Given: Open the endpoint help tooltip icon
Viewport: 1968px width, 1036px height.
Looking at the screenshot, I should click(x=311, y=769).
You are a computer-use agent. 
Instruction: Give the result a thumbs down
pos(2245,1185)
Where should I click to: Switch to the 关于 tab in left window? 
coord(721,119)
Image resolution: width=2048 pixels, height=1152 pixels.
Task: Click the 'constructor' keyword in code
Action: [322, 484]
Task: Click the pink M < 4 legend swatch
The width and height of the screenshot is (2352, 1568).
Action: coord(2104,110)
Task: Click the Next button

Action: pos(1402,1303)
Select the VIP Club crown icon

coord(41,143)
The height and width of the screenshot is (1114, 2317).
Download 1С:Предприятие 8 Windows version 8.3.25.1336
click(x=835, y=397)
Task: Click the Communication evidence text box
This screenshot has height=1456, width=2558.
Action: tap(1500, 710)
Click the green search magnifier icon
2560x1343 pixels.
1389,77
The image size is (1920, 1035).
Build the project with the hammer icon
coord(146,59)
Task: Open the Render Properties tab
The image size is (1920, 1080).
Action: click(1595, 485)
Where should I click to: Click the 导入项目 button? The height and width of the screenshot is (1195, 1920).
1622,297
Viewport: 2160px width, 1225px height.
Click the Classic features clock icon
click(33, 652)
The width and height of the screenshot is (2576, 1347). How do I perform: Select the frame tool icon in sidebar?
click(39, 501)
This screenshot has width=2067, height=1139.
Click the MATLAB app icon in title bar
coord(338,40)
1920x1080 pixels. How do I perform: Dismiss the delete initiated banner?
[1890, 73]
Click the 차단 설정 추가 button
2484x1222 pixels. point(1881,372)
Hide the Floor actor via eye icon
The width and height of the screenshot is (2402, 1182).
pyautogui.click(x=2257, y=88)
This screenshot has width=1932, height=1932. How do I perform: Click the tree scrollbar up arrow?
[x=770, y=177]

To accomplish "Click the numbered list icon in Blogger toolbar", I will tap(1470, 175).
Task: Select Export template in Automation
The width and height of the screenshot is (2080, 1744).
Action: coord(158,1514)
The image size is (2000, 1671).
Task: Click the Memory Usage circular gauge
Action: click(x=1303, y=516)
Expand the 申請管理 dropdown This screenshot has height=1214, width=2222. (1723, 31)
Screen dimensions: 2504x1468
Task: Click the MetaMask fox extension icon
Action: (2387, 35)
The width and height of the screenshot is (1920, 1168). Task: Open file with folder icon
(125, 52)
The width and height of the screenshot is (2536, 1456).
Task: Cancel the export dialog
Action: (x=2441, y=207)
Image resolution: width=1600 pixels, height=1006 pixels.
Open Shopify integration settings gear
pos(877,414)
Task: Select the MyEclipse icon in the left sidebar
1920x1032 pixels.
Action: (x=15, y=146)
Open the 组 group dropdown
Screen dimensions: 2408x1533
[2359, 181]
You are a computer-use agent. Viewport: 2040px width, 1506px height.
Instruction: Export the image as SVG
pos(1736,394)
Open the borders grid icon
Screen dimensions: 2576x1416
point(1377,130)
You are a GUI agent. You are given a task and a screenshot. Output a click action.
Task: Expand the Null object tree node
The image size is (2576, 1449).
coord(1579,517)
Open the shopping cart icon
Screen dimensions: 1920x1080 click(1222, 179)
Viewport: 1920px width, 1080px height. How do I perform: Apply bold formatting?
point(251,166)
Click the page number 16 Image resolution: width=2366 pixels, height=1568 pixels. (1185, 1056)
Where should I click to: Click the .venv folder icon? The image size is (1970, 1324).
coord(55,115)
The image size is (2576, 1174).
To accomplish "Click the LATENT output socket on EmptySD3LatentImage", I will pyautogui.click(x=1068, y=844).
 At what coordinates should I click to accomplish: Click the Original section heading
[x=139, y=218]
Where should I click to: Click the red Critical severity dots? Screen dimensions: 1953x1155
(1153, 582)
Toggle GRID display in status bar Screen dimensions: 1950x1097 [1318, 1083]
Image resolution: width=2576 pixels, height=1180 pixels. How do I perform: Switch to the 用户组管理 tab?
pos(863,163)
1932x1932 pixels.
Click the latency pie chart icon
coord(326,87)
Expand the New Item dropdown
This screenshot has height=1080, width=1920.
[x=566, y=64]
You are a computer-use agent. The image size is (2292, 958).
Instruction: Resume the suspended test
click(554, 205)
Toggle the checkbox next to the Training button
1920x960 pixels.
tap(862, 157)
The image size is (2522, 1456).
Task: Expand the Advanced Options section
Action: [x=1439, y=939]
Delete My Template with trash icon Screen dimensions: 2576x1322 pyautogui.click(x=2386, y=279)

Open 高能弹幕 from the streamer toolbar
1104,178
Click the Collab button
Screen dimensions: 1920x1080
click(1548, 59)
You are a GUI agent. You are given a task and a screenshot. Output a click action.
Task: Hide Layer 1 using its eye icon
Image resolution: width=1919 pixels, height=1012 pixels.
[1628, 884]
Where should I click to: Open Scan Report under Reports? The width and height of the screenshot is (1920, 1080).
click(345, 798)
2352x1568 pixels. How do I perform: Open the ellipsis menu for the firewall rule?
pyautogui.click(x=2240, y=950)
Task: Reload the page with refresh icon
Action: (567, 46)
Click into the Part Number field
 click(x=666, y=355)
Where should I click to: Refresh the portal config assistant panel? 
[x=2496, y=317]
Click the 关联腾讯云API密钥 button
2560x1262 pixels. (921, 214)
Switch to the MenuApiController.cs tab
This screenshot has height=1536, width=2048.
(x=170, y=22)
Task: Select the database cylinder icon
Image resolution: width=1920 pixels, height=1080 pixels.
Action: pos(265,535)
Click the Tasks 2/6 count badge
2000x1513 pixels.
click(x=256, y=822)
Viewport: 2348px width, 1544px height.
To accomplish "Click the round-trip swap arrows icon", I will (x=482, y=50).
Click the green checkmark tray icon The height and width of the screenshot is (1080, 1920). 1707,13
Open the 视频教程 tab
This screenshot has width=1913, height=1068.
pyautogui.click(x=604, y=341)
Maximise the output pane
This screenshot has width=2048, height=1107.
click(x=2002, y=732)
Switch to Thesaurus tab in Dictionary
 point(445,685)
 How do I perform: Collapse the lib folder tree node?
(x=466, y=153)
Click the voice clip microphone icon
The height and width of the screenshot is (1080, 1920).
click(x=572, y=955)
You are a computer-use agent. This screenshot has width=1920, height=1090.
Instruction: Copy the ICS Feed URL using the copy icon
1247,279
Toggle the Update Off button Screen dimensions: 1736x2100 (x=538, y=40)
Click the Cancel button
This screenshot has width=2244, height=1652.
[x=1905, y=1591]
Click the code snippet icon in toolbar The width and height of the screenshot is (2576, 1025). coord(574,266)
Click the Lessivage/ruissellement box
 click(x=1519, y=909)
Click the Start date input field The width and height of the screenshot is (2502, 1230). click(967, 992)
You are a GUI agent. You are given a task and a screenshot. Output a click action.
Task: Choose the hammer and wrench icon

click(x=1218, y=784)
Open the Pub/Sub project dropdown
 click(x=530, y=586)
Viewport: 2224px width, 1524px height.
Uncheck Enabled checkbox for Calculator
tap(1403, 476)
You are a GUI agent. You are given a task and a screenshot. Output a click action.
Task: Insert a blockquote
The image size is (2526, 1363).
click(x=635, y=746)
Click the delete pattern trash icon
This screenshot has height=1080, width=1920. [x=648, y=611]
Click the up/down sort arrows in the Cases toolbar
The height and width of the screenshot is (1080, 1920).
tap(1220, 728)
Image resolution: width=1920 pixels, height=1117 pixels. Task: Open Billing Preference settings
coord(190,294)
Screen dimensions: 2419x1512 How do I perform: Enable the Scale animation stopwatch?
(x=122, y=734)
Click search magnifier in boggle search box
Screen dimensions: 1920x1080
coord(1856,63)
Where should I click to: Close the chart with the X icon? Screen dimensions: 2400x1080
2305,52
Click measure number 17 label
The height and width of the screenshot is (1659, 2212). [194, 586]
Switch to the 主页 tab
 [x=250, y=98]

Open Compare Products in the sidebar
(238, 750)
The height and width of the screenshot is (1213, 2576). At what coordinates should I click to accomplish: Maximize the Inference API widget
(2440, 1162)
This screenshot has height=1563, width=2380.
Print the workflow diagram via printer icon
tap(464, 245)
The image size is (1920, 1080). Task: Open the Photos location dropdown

Work item:
There is a line with "Task: Expand the Null object tree node" and a line with "Click the page" above. Copy exactly those two lines and all lines between them, with nothing else.

Response to this exercise:
Task: Expand the Null object tree node
The image size is (2576, 1449).
coord(1579,517)
Open the shopping cart icon
Screen dimensions: 1920x1080 click(1222, 179)
Viewport: 1920px width, 1080px height. How do I perform: Apply bold formatting?
point(251,166)
Click the page number 16 Image resolution: width=2366 pixels, height=1568 pixels. (1185, 1056)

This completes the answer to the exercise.